## Text provided
It seems every day when I wake up I check Facebook to see if there has been more horrible news in our city … news of another child who has lost hope and ended their life.
But that has become the reality of the unprecedented suicides over the last several years and especially in the last few months in Colorado Springs. It’s not an elaborate story someone has concocted, it’s a fact. A real fact.
When something is real and I have no control over fixing it, I feel helpless and hopeless. Then this week I remembered something impactful that was recently triggered in my soul through amazing women in my life.
What if God is real? If God is real, then why am I not giving him this situation fully and completely without hesitation instead of thinking there is not hope of fixing it?
As the song says, “When did I forget that He’ll always be the King of the World?”
God IS real. And this can be put into His hands. I am made strong when I fully trust in the power of my prayers.
So I made a choice. My choice is this…that every morning when I wake up I will not check in on the world to see the horribleness that has occurred. I’m not pretending it’s not happening, I’m just choosing to refocus my mind.
Instead, I will pray. I will pray for the families that have been so cruelly affected by this evil and I will pray fervently and unceasingly for those children who are so deep in the pit of their souls with fear and hopelessness that they will see their value as a child of God.

## Provided records

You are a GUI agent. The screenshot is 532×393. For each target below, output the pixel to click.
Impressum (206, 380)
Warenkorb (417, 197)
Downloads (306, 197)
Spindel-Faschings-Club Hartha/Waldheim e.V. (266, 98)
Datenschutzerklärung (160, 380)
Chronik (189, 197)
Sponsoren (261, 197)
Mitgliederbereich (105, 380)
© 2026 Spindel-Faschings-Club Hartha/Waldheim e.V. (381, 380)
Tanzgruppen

==

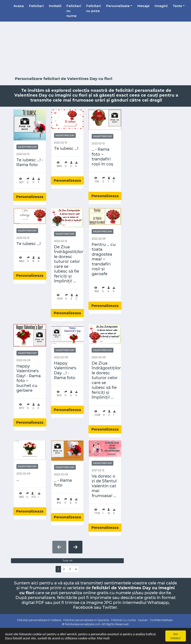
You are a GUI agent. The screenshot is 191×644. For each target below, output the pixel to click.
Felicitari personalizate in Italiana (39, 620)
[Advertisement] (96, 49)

...

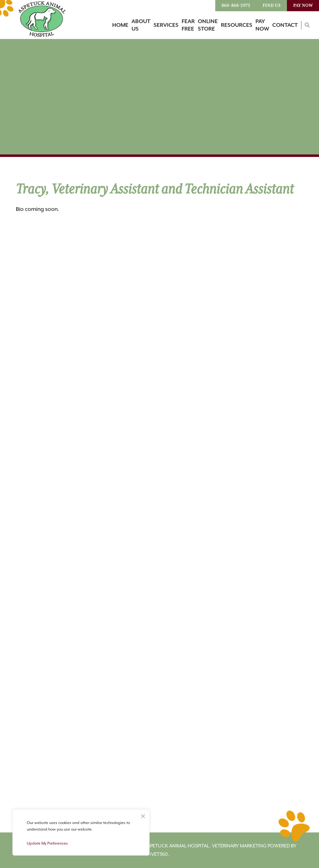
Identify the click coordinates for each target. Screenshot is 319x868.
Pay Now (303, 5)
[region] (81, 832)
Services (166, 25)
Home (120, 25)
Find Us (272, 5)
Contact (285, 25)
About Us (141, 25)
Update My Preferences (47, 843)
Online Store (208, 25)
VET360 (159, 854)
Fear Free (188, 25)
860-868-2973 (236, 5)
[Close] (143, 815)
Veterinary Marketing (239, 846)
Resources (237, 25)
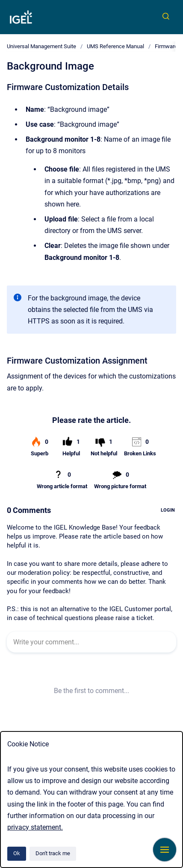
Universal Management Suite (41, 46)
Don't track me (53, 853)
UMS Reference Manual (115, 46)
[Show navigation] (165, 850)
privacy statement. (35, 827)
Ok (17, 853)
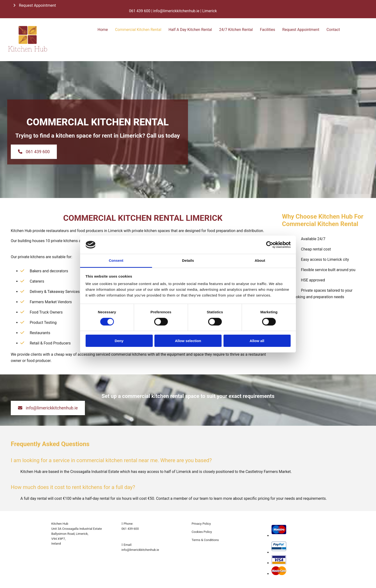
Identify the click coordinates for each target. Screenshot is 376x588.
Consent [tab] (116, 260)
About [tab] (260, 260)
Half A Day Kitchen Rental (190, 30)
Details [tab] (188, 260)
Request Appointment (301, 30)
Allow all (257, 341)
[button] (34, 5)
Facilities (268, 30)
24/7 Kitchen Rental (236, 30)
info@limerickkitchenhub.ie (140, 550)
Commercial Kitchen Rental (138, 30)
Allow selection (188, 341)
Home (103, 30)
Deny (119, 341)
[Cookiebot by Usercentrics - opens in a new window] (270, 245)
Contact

## Things to do
• 1. Set down, word for word, the portion of the reflection starting with "Instead, I will" and going on through "child of God.".
• 2. List each line of the listing that contains the string "Faschings", treating uppercase and lowercase letters as distinct.
The listing is unrelated to the reflection.

## Responses per task
• 1.
Instead, I will pray. I will pray for the families that have been so cruelly affected by this evil and I will pray fervently and unceasingly for those children who are so deep in the pit of their souls with fear and hopelessness that they will see their value as a child of God.

• 2.
Spindel-Faschings-Club Hartha/Waldheim e.V. (266, 98)
© 2026 Spindel-Faschings-Club Hartha/Waldheim e.V. (381, 380)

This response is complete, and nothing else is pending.